In the listing, determine how many lines contain "screenshot". The reply is that number alone.

**** Excerpted data ****

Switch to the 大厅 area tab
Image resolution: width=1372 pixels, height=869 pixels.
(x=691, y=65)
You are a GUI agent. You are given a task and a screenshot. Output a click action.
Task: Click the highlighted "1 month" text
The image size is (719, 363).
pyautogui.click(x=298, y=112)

****
**** Excerpted data ****

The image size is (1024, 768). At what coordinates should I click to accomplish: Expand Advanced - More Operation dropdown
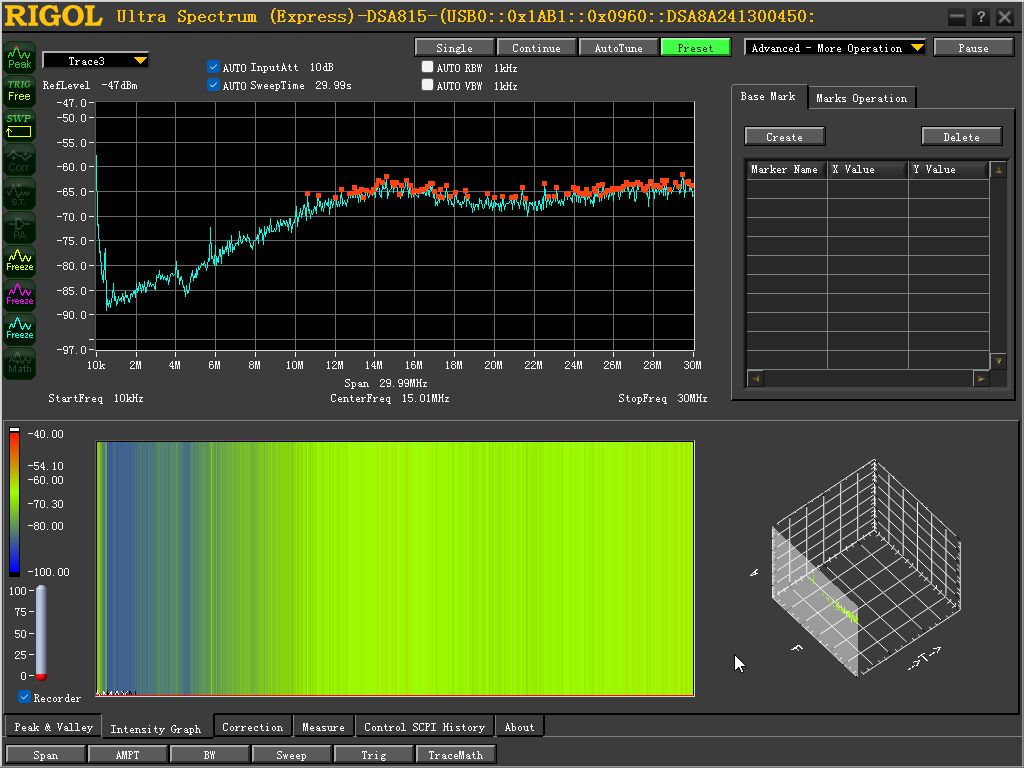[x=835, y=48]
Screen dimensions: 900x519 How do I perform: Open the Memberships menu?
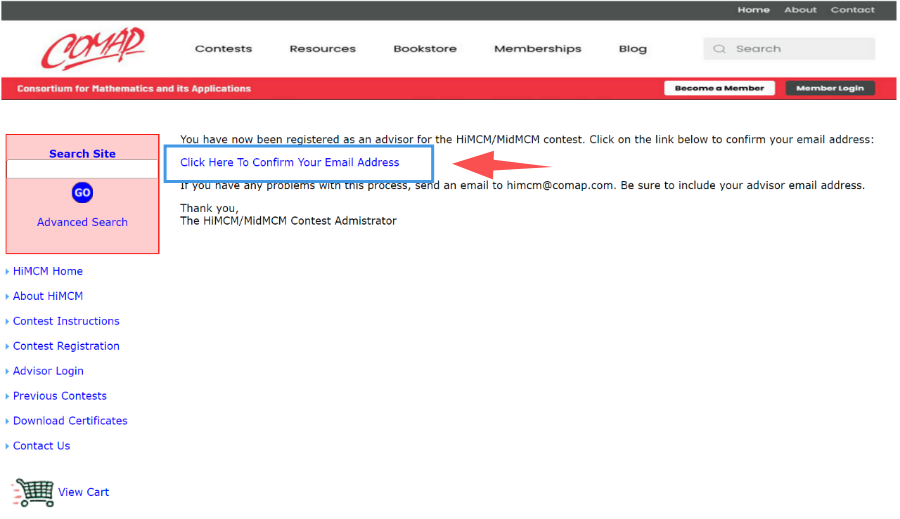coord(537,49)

****
**** Excerpted data ****

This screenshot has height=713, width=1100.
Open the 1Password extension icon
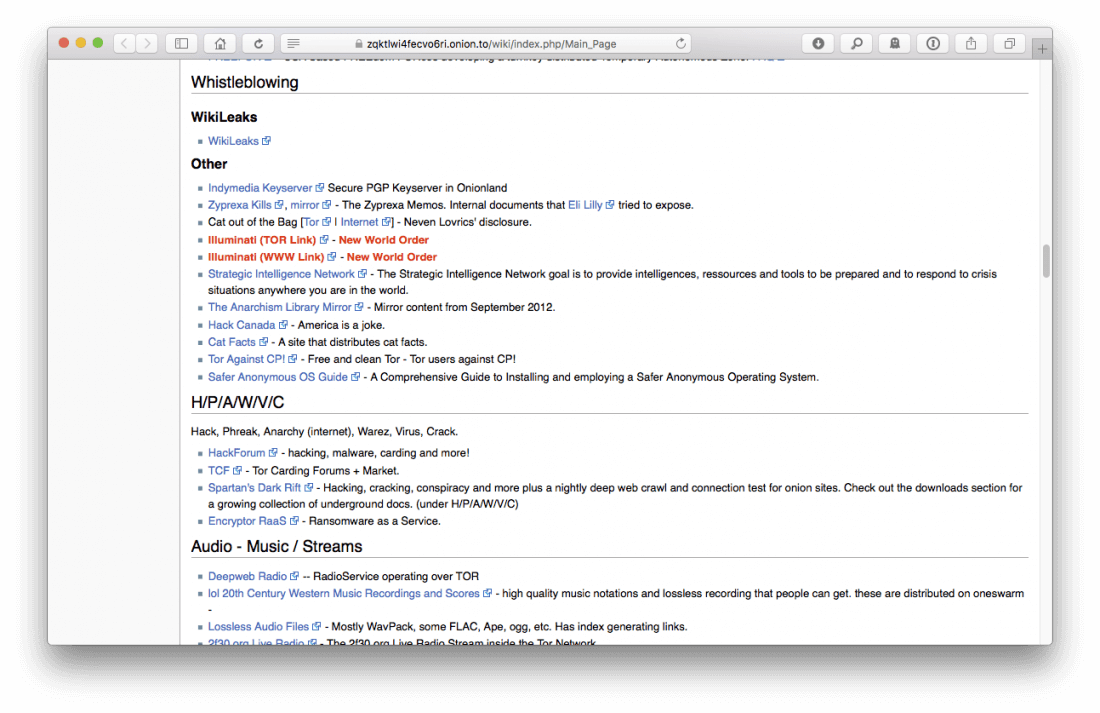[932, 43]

****

* Response area *
2